About the Book: Girl Pictures by Justine Kurland

Justine Kurland started making the work that would become Girl Pictures while in an MFA program at Yale. Her boyfriend at the time had a fifteen year old daughter named Alyssum who had been sent home for rebellious behaviour. Kurland immediately bonded with her over their mutual interest in running away. “"I was [experiencing] nostalgia, realizing that I was no longer where she was," Kurland says in a recent interview. "It was this way that we could connect." Kurland would dress her up in runaway clothes and together they would stage images around the narrative of running away. The practice quickly evolved to include subjects and landscapes in the northeast, and not before long Kurland bought a van and began driving west. 

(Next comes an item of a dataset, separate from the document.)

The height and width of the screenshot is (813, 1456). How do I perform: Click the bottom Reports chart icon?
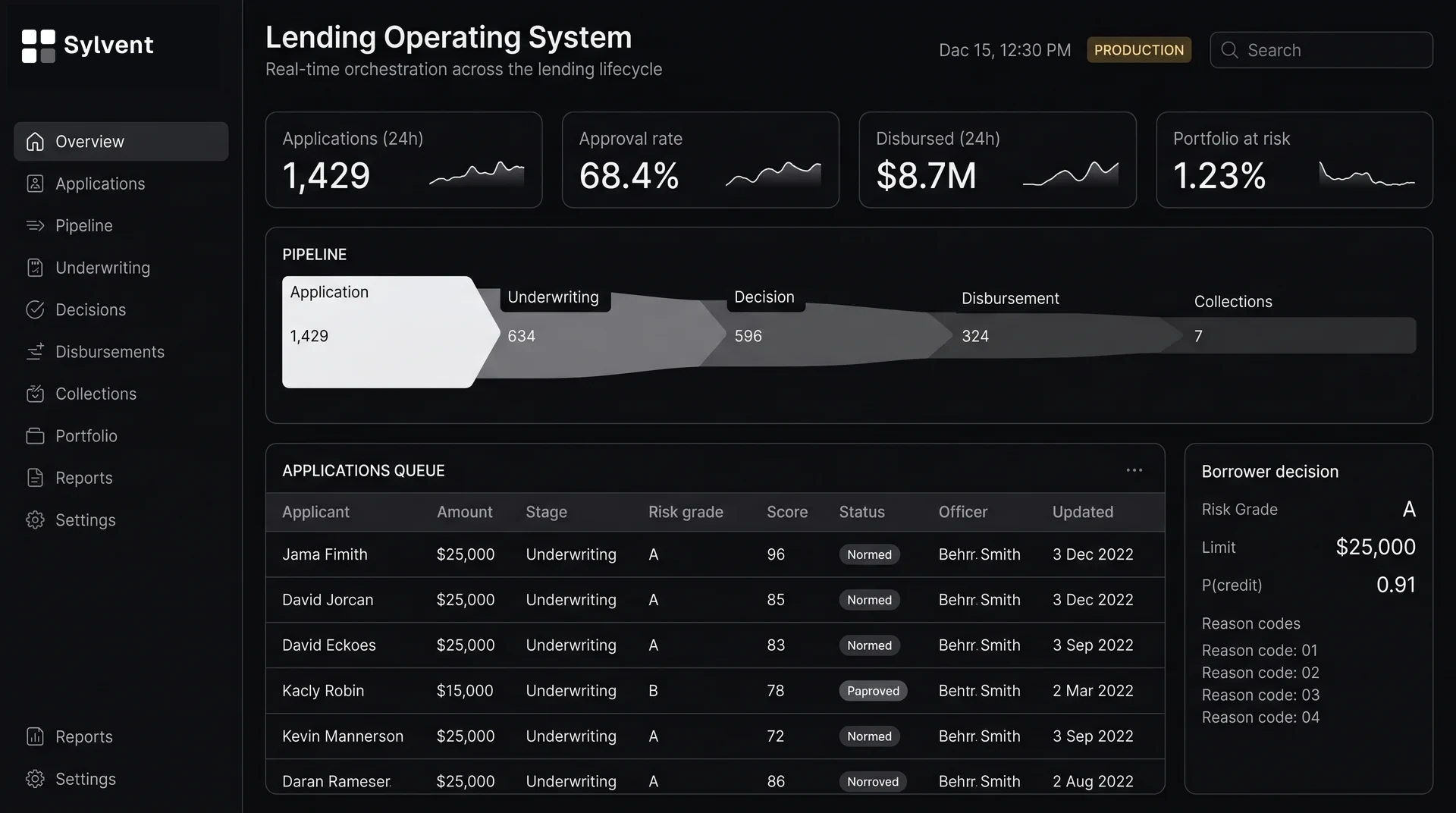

A journey across the American landscape has long been mythologized by criss crossing poets, cowboys, artists, and rebels. For Kurland it was writers like Kerouac and photographers like Robert Frank who opened up the road. While making Girl Pictures she channeled the punk rock spirit she had first found in girl bands like The Runaways and in literary characters like Mark Twain’s Huckleberry Finn or J.D. Salinger’s Holden Caulfield.

Between 1997 and 2002, Kurland traveled the country loosely guided by 19th century frontier landmarks. She would find girls willing to participate in her photographs around the local towns and schools she had driven to in her van. "It's difficult to describe the joy of a carload of girls going somewhere with the radio turned up and the windows rolled down," she writes. Working with a 4x5 camera Kurland collaborated with her subjects much the way she did with Alyssum. “Behind the camera, I was also somehow in front of it—one of them, a girl made strong by other girls.” In the resulting images, teenage girls roam wild in the landscape, camp out in the woods, roast pigs on a spit, lounge in the shade of an overpass, and get tangled up in the backseat of burned out cars. 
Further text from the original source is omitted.